(MATERIAL SUPPLIED Opens)

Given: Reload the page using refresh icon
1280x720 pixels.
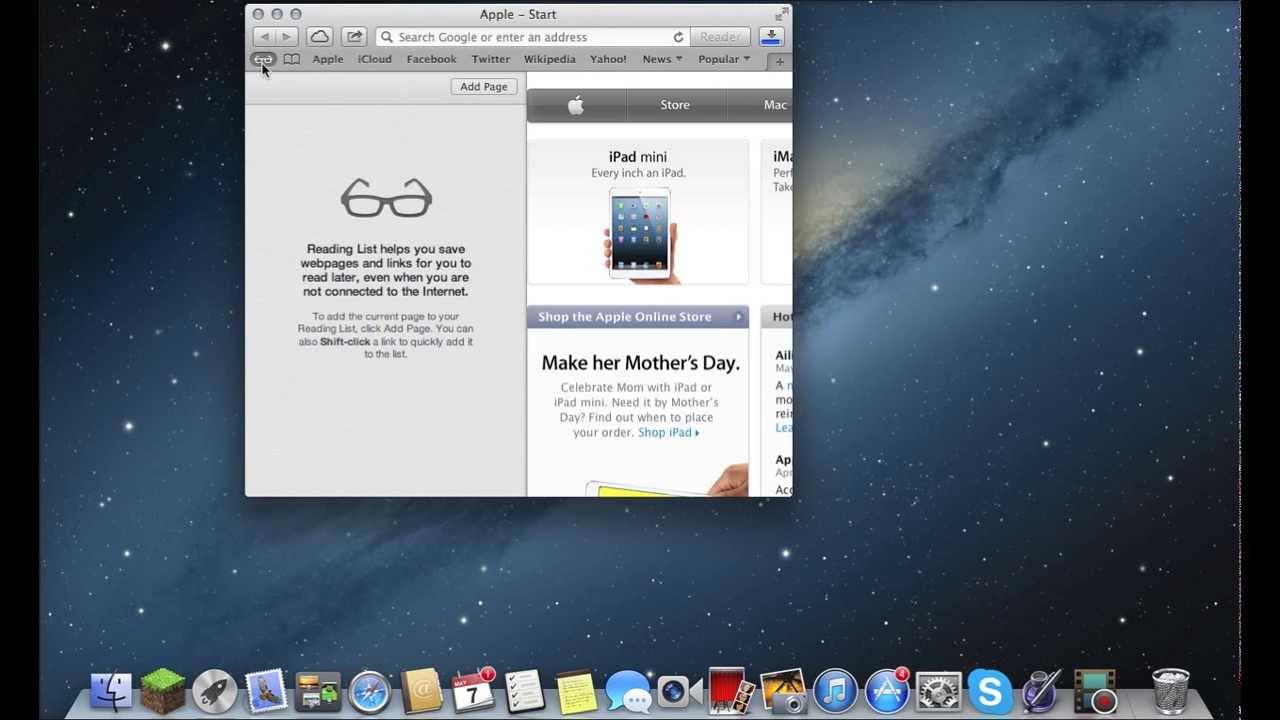Looking at the screenshot, I should coord(678,37).
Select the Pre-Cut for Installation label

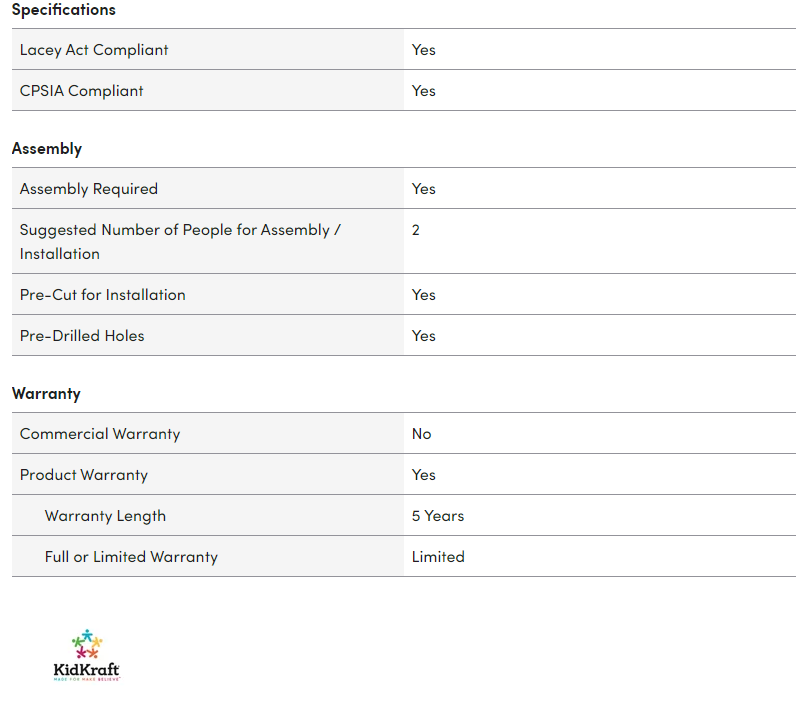(103, 295)
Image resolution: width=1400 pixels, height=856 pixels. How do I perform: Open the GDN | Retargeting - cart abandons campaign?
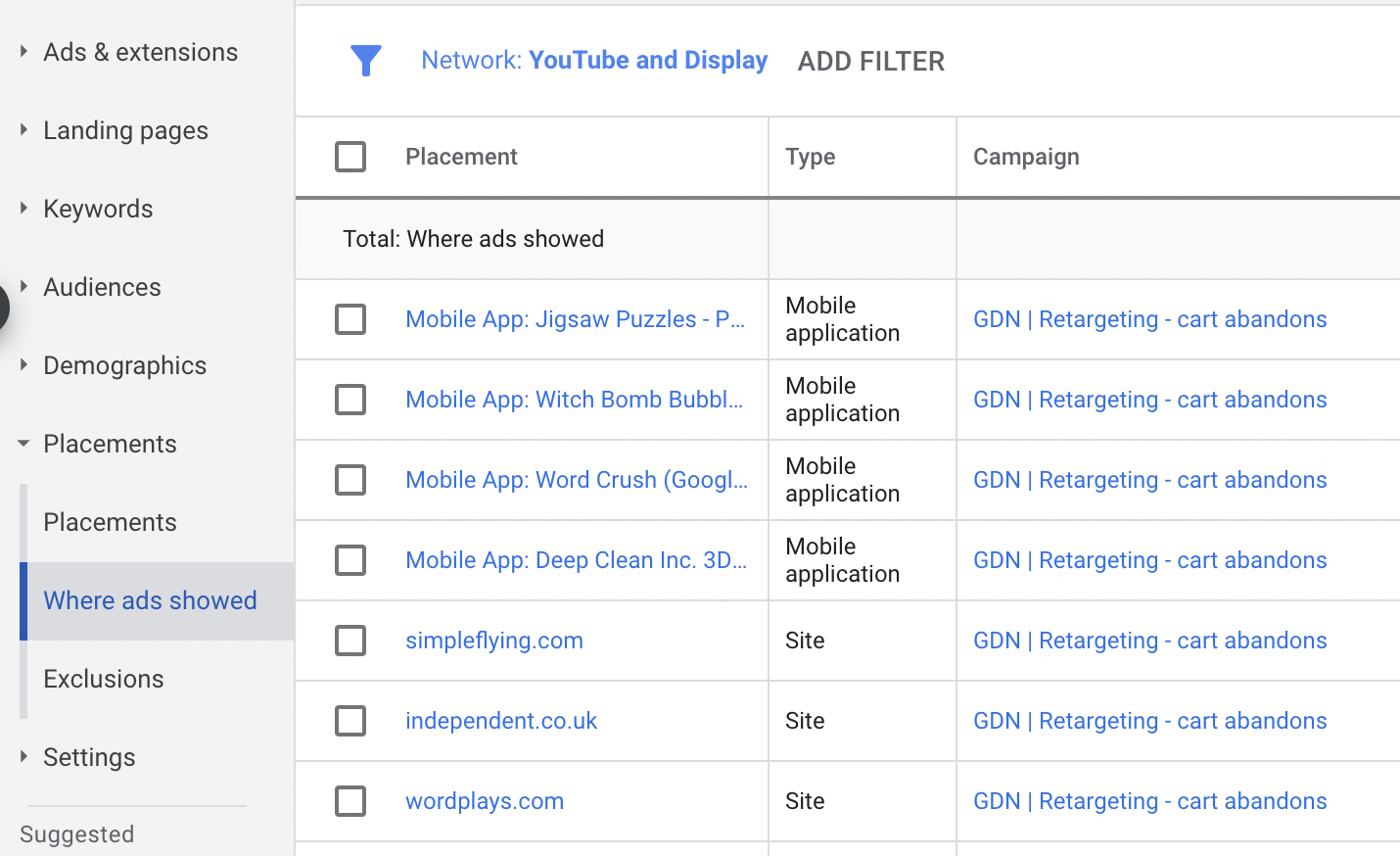[x=1149, y=319]
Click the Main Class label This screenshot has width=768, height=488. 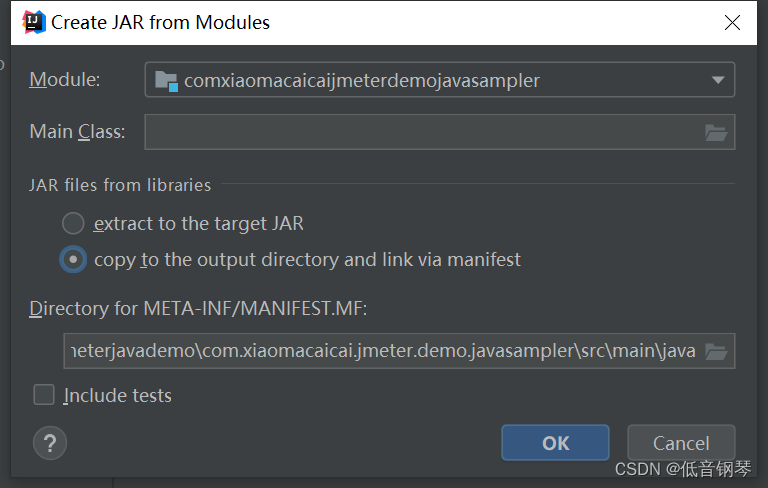click(x=77, y=132)
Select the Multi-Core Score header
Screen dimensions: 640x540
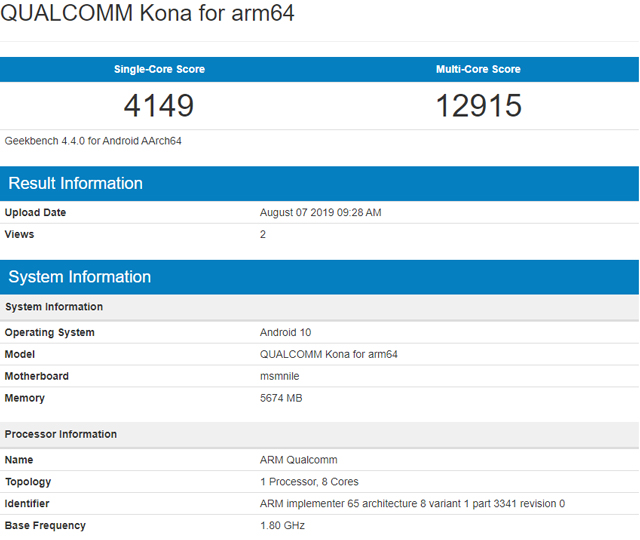478,69
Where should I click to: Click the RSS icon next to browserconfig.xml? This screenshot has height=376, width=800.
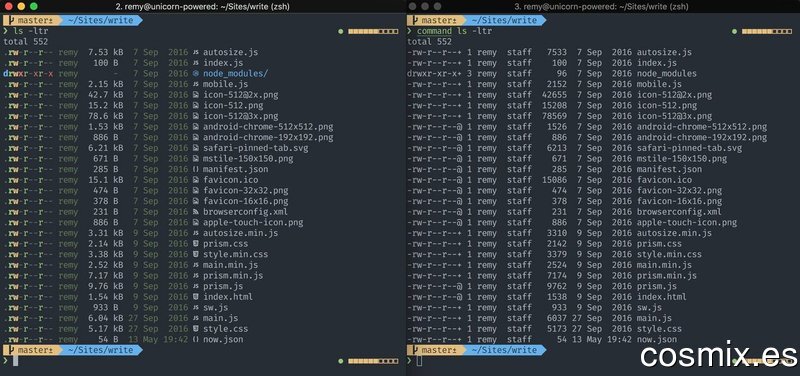196,212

(MATERIAL SUPPLIED Closes)

- PROMPT:
Lines from the one that contains "Screen dimensions: 640x540" to the final line of the material are the whole answer. Reproduce them word for word and skip the pictures.

- SOLVED EXERCISE:
Screen dimensions: 640x540
478,69
Where should I click to: Click the RSS icon next to browserconfig.xml? This screenshot has height=376, width=800.
196,212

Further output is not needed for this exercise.